Thursday, December 14, 2023

I am a butt sometimes...

 I was a total jerk today.  There is a paleontology reporting youtube channel that I actually like a lot.  But I went off on the episode because of certain things said, and they were NOT the fault of the reporter, he was simply going of published papers.

But the part that bugs me is this new trend using statistical analysis to place finds into various clades.  Yes, cladistics.  The trend is to identify measurement points on fossil bones, compile them into this massive database, and run a program to try and sort out how these bones might be related to some other bones.  It really CAN'T take into account the sparse number of fossils, the massive amounts of time, and the chance that over 10s of millions of years animals can "evolve" to be so similar that even their skeletons are nearly identical.

Anyway, google BEN G THOMAS and go to his site and watch his videos, they are good.  Not quite as good as Raptor Chatter's but... better than most.

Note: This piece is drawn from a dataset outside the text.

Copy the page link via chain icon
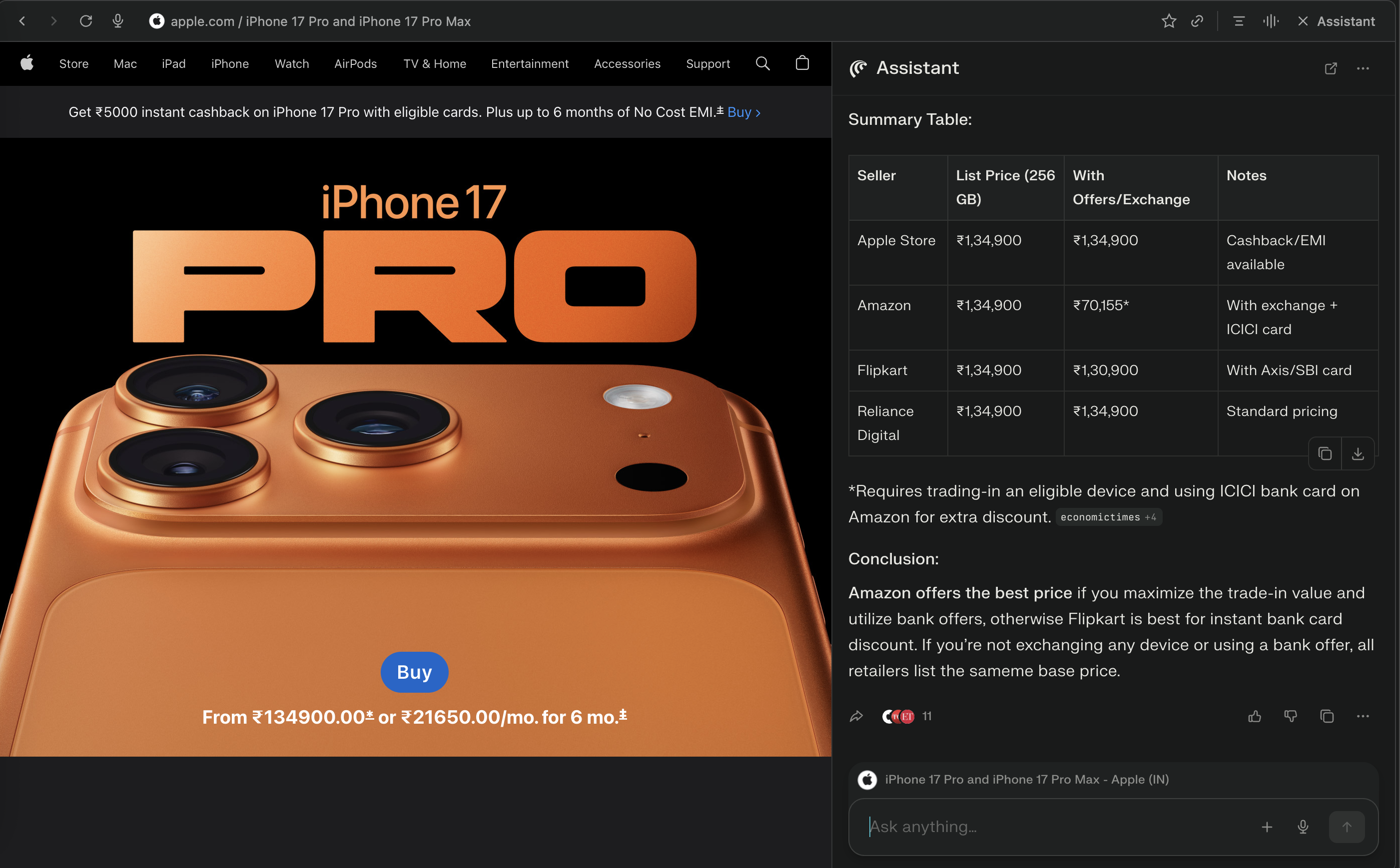 [1197, 21]
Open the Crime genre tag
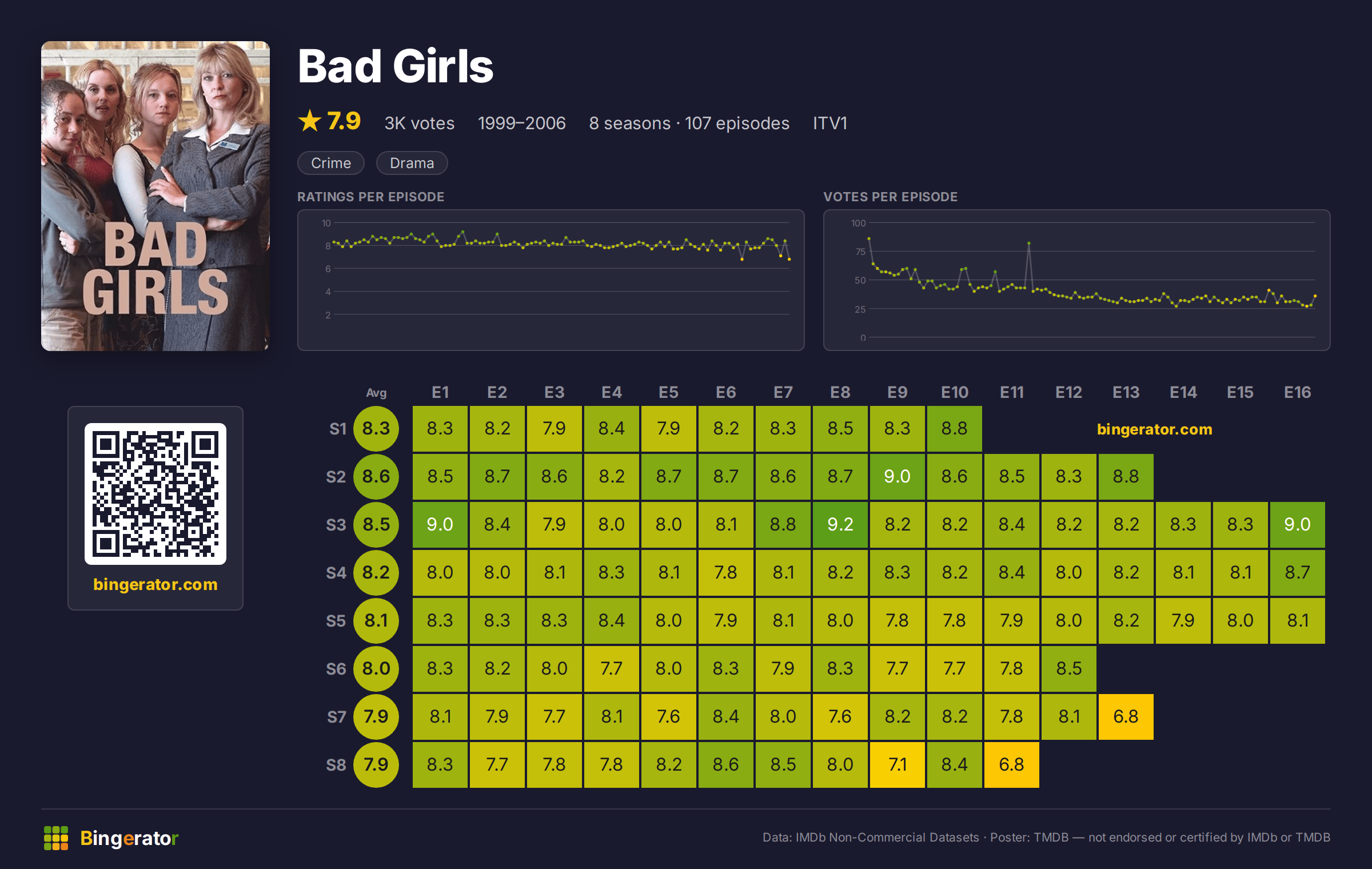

Dinosaurs are fun.  They were amazing creatures.  It is fun to imagine how they might have behaved.  But we can never actually KNOW things about them, because all we ever get are minute snapshots of a moment in time over 100s of millions of years.  We find a clutch of eggs and assume "oh the parents must have cared for the babies" or "younger predators were faster and more agile than adults so they MUST have hunted in packs, the juveniles driving prey right into the mouths of the adults!"  BZZZZZZT!  Dinosaurs MIGHT have packed around but it was highly unlikely to be a complex behavior like group hunting.  As proof scientists will haul out a fossil site where 20 of the same species died.  Turns out it could have been a million other things other than cooperative packing... it could have been desperation for water, or prey, or even a natural trap of some sort.  We simply can't know these things.

That's why it is FUN to imagine, but don't let imagination drive science.  That came off wrong.  You can use imagination to drive your interest in science, but don't use it to verify facts.